What to do:
Please set down the records exactly, keeping every line.

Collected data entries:
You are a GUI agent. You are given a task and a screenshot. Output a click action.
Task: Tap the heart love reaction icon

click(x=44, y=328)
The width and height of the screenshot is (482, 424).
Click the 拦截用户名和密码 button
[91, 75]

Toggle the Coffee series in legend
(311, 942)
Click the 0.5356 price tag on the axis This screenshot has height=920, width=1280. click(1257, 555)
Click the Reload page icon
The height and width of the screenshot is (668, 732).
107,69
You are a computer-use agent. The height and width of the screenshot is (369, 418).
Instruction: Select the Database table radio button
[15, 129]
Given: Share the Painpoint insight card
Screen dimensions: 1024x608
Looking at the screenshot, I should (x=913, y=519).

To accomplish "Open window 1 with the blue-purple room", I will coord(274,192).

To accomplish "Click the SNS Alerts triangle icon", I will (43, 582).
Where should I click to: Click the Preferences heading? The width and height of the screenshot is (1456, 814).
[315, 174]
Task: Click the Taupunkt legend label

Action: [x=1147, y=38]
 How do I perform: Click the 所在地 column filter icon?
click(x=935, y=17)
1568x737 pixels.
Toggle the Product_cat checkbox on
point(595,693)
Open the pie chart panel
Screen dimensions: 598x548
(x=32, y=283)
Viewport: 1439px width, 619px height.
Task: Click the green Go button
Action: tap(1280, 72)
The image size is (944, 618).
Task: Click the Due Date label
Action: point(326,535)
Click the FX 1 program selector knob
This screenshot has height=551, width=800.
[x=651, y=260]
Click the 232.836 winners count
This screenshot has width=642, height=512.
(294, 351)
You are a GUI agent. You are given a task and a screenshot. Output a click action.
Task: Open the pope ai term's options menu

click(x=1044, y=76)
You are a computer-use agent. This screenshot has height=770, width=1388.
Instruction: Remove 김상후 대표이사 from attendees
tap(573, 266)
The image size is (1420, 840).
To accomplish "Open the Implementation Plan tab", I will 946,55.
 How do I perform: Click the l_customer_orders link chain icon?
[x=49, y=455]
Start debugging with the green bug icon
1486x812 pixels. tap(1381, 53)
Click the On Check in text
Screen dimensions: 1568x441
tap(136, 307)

Answer box:
You are a GUI agent. You are given a task and a screenshot. Output a click action.
Task: Tap the heart love reaction icon

click(x=44, y=328)
The width and height of the screenshot is (482, 424).
Click the 拦截用户名和密码 button
[91, 75]

Toggle the Coffee series in legend
(311, 942)
Click the 0.5356 price tag on the axis This screenshot has height=920, width=1280. click(1257, 555)
Click the Reload page icon
The height and width of the screenshot is (668, 732).
107,69
You are a computer-use agent. The height and width of the screenshot is (369, 418).
Instruction: Select the Database table radio button
[15, 129]
Given: Share the Painpoint insight card
Screen dimensions: 1024x608
Looking at the screenshot, I should (x=913, y=519).

To accomplish "Open window 1 with the blue-purple room", I will coord(274,192).

To accomplish "Click the SNS Alerts triangle icon", I will (43, 582).
Where should I click to: Click the Preferences heading? The width and height of the screenshot is (1456, 814).
[315, 174]
Task: Click the Taupunkt legend label

Action: [x=1147, y=38]
 How do I perform: Click the 所在地 column filter icon?
click(x=935, y=17)
1568x737 pixels.
Toggle the Product_cat checkbox on
point(595,693)
Open the pie chart panel
Screen dimensions: 598x548
(x=32, y=283)
Viewport: 1439px width, 619px height.
Task: Click the green Go button
Action: tap(1280, 72)
The image size is (944, 618).
Task: Click the Due Date label
Action: point(326,535)
Click the FX 1 program selector knob
This screenshot has height=551, width=800.
[x=651, y=260]
Click the 232.836 winners count
This screenshot has width=642, height=512.
(294, 351)
You are a GUI agent. You are given a task and a screenshot. Output a click action.
Task: Open the pope ai term's options menu

click(x=1044, y=76)
You are a computer-use agent. This screenshot has height=770, width=1388.
Instruction: Remove 김상후 대표이사 from attendees
tap(573, 266)
The image size is (1420, 840).
To accomplish "Open the Implementation Plan tab", I will 946,55.
 How do I perform: Click the l_customer_orders link chain icon?
[x=49, y=455]
Start debugging with the green bug icon
1486x812 pixels. tap(1381, 53)
Click the On Check in text
Screen dimensions: 1568x441
tap(136, 307)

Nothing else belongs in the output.